Interpretation of the results of the experiments

The experimental results show that, after performing the same number of iterations, Algorithm 1 with \(\mu =1/\sqrt {8}\) obtains similar results in the function values and the measurement in the quality of the image recovery than those obtained by DR1, but in considerably less time. This decrease in the running time can be attributed to the reduction in the lifting of the operator. Although in the first iterations DR1 achieves a larger reduction of the objective function, the quality of the restored image is not sufficient, as assessed by the low ISNR values. On the other hand, Algorithm 1 with μ = 1 can be discarded, as it obtains higher objective and lower ISNR values. Consequently, Algorithm 1 with \(\mu =1/\sqrt {8}\) is the preferable choice to address problem (31).

Fig. 2
figure 2

On the top, the original 640 × 768 pixels image and the blurred and noisy image. On the bottom the images restored after computing 400 iterations of Algorithm 1 with μ = 1 (left) and \(\mu =1/\sqrt {8}\) (middle), and DR1 (right)

5 Conclusions and open questions

In this work, we have considered the composite monotone inclusion problem together with its dual counterpart given by Problem 1. We have extended the definition of resolvent splitting given in [19] to encompass primal-dual algorithms and the inclusion of parameters in the resolvent and presented a definition of minimal lifting for frugal schemes of this form. We have proposed the first primal-dual algorithm which presents minimal lifting in this sense, and show its good performance with a numerical example.

To conclude, we outline possible directions for further research.
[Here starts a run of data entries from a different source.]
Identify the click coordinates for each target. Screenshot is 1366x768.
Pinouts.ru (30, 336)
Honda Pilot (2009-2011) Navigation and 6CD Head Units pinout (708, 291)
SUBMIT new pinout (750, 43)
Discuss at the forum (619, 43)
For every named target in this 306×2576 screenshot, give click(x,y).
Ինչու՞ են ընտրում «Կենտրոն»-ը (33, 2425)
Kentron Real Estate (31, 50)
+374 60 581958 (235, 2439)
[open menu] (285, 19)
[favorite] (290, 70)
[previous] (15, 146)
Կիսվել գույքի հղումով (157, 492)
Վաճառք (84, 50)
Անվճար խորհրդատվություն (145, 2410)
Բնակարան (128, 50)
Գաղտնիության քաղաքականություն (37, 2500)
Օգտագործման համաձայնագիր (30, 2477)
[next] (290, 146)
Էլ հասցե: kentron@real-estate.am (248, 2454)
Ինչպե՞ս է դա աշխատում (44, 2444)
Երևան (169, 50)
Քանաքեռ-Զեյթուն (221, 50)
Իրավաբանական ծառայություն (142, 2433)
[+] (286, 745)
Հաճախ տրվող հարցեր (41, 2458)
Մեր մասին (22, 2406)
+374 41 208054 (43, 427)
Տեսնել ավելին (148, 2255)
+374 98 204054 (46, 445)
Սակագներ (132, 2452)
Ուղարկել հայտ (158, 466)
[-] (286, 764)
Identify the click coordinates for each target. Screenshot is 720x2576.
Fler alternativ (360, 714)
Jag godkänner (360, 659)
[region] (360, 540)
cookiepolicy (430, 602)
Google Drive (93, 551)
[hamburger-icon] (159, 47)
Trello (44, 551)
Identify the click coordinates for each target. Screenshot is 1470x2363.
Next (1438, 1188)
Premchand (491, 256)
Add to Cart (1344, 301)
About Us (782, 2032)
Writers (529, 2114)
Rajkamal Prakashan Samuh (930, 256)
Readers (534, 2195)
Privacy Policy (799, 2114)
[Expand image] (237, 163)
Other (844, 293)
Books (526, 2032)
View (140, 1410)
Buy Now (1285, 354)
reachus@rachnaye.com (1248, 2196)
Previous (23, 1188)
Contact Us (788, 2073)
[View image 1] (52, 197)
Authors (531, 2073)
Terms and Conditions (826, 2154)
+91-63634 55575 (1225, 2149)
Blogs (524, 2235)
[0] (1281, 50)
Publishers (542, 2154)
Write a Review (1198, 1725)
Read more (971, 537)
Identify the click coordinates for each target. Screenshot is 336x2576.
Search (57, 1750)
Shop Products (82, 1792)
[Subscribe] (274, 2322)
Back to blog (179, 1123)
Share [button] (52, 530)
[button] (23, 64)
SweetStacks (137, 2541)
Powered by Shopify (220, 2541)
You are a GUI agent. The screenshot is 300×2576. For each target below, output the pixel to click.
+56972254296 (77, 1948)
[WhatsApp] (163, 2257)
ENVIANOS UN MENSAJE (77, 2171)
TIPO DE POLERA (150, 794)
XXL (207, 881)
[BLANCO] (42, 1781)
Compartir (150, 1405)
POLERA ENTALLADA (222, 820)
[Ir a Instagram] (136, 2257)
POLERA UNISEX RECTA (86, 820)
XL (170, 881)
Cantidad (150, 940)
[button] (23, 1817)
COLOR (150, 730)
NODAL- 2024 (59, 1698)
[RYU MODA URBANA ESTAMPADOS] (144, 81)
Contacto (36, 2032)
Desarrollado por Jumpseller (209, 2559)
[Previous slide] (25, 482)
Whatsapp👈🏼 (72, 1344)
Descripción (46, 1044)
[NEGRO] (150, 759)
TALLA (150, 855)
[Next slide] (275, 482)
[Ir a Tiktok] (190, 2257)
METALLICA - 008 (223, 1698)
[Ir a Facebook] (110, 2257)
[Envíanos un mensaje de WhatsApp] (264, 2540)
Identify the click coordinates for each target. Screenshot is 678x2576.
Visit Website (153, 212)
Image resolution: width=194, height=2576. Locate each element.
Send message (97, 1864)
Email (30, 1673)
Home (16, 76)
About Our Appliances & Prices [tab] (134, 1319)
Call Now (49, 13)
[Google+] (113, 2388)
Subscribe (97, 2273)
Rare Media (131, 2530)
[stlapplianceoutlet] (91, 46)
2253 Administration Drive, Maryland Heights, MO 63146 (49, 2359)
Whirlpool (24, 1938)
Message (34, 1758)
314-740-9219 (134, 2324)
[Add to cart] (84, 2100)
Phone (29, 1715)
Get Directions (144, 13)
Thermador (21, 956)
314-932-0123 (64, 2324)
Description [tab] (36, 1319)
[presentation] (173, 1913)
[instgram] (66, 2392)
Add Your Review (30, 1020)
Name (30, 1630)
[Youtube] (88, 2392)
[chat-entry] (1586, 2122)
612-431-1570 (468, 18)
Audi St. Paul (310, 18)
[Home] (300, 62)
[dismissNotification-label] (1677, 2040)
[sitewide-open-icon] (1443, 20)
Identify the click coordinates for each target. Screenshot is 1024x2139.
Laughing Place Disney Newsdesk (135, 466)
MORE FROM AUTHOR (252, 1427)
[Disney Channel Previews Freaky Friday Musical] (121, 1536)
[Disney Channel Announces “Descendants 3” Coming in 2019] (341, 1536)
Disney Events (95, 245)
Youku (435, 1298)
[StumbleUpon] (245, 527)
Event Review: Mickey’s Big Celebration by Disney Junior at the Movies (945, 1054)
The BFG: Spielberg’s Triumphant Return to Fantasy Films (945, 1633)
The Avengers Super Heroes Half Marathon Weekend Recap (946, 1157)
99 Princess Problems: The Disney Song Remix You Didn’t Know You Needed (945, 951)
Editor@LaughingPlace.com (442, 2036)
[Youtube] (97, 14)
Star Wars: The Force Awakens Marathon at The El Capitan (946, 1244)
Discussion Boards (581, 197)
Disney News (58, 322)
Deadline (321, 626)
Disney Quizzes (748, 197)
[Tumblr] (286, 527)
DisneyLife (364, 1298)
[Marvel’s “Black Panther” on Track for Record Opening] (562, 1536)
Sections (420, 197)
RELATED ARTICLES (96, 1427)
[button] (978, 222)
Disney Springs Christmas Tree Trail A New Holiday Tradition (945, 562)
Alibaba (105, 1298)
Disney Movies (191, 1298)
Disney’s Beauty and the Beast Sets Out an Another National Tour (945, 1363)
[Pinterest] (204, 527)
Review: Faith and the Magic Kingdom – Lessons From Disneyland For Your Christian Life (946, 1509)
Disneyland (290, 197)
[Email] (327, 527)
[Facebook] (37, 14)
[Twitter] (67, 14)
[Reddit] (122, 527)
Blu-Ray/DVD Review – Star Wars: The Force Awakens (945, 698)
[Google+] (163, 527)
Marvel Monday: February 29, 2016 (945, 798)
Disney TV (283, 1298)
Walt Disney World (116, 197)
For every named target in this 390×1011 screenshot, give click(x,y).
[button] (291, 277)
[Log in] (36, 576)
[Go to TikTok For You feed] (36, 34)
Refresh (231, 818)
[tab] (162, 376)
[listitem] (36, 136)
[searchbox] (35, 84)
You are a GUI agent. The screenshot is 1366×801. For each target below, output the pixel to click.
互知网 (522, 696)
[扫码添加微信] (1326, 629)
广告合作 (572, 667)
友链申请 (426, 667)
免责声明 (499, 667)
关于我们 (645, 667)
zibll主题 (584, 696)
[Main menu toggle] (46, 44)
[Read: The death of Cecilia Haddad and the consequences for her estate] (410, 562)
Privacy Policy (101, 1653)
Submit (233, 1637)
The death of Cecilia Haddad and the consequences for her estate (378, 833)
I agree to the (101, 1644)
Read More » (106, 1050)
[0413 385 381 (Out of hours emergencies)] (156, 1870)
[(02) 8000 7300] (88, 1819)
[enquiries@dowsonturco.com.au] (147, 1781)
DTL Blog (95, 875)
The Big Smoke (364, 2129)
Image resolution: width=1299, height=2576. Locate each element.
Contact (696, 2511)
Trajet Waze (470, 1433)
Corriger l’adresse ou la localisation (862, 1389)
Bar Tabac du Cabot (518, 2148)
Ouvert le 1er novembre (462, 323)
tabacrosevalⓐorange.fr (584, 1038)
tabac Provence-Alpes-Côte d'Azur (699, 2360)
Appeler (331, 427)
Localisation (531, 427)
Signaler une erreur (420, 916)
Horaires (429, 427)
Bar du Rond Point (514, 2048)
Establishing an optimal criterion for tuning the stepsize γ

We pointed out in Remark 2 the influence that the parameter γ can have in the performance of the algorithm. In Section 4 we presented a possibility for controlling this parameter, by making use of a change of variable which modifies the Lipschitz constants of the linear operators, and we empirically showed that it significantly affects the speed of performance of the algorithm. However, there is no guarantee that this strategy is optimal. It would be interesting to further investigate which is the best way for tuning the value of γ.

Achieving lifting reduction in the dual variables

The reduction in the lifting with respect to the number of operators achieved in the algorithm here presented only affects the primal variables. It remains open the question of whether it is possible to reduce the dimension of the underlying space associated to the linearly composed operators. More precisely, if we consider the problem given by

$$ \text{find } x \in \mathcal{H} \text{ such that }0 \in\sum\limits_{j=1}^{m} L^{*}_{j} {B_{j}} (L_{j} x), $$

is it possible to obtain an algorithm for solving this problem with (0,m − 1)-fold lifting (according to Definition 9)? Or even with (1,m − 1) or (0,m)-fold lifting? All these questions remain open.